Are you considering making sympy.Expr work inside scipy.sparse matrices?
Cheers,
Brian
> On Thu, Jun 2, 2011 at 1:28 AM, Mateusz Paprocki <mat...@gmail.com> wrote:
>> Hi,
>>
>> On 2 June 2011 04:09, Brian Granger <elli...@gmail.com> wrote:
>>>
>>> Is there a link somewhere to documentation about the groundtypes in
>>> polys? I am interested why such things are needed? It sort of sounds
>>> like there are two semi-independent code bases living here...
>>
>> See my previous response. Unfortunately, currently there isn't much
>> documentation on this topic. As to two code bases, there are actually two
>> cores, one (should be) purely symbolic (sympy.core) and the other algebraic
>> (sympy.polys and sympy.polys.domains, later should be extracted to a
>> separate top-level module, to make it reusable in other parts of SymPy).
>
> Then I don't understand what polys has to do with Matrices. Surely
> matrices can contain expressions other than polynomials. This is
> really what I am wondering about. Are we talking about a special
> Matrix subclass that *only* contains polynomials?

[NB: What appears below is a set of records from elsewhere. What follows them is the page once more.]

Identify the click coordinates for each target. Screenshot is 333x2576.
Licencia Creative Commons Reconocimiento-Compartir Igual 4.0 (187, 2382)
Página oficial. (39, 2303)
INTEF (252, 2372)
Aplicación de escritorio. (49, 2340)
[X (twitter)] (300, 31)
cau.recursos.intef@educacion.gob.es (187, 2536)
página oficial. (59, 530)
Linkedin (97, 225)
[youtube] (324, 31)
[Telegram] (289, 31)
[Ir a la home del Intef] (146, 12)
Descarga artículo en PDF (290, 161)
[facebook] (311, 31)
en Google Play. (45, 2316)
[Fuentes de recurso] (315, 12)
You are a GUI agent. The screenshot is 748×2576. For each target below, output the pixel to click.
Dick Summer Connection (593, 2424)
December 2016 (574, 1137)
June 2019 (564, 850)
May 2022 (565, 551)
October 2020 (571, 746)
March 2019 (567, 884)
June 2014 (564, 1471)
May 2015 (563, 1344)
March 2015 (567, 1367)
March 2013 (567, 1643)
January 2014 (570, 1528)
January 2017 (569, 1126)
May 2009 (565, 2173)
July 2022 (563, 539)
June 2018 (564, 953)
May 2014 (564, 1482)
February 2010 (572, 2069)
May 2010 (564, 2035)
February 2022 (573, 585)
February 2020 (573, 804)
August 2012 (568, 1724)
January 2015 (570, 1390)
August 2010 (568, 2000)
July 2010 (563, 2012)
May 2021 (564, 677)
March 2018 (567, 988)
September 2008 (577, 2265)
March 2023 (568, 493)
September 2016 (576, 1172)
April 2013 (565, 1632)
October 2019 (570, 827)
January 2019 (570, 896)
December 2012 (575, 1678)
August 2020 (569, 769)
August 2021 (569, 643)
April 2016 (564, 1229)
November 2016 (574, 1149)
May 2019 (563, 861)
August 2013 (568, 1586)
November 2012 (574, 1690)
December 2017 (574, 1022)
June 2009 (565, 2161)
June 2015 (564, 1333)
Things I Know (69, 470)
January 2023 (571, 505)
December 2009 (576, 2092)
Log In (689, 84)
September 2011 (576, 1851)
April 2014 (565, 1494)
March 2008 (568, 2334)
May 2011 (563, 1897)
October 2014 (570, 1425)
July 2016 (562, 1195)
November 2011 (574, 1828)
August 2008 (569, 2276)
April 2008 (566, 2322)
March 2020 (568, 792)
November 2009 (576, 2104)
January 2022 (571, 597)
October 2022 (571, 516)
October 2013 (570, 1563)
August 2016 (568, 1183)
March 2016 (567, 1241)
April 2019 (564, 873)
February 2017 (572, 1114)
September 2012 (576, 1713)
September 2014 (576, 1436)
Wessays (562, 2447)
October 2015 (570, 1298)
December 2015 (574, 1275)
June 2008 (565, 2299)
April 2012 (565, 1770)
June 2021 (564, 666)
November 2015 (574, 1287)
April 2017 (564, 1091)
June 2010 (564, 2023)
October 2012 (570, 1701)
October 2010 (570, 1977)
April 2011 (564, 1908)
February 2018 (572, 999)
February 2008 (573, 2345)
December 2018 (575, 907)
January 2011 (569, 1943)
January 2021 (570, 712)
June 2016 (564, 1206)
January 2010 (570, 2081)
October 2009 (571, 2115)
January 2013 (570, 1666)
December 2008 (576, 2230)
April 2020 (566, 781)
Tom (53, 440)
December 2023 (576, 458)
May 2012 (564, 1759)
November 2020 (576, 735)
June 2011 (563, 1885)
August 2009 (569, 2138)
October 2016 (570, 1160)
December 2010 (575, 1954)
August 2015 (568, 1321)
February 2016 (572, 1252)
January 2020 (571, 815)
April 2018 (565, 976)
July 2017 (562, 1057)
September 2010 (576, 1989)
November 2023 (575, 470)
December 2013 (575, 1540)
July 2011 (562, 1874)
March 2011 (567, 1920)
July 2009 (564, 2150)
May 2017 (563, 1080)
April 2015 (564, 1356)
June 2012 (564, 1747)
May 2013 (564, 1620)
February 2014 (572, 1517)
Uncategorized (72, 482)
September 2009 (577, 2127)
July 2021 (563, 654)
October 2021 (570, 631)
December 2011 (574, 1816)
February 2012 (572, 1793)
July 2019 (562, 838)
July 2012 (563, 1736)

It isn't related to the polys in the sense the that matrix elements are polynomials. Rather, think of the coefficients of a polynomial. Poly(2*x**3 + x + 4) is stored internally as [2, 0, 1, 4]. The problems that arise when working with coefficients of polynomials are very similar to the ones that arise when working with matrices. Mateusz has modularized the coefficients of Poly pretty well so that there are different classes for integer coefficients or rational coefficients or even rational function coefficients (like Poly((1 + y)/y**2*x, x)). The integer and rational number coefficient domains are written so that they can use gmpy if it's installed, or else it uses Python, and all automatically. This should all be adapted to the matrices, because it makes the code cleaner and, more importantly, it makes things much faster.
Aaron Meurer
> Yes and no and no.
> Numpy/scipy matrices have their backend in C/fortran types. Arbitrary objects can't be put inside them.
>
> That's where sympy comes in and finds a market for its use. I'm adding a dtype(the usgae of this name might be wrong) argument to sympy matrices. 6 basic types, ints, rationals, reals, polys, rational functions, and finally Exprs will be built in. It will have an 'other' option which will the user to put in any arbitrary type as elements of the matrix which support the fundamental operations required for matrix algorithms.
>
> Possibly, a template could be provided to the user to have provide the sympy matrix with domain.sum, domain.typify, etc..
I'd say this already exists as the super class of the poly domains.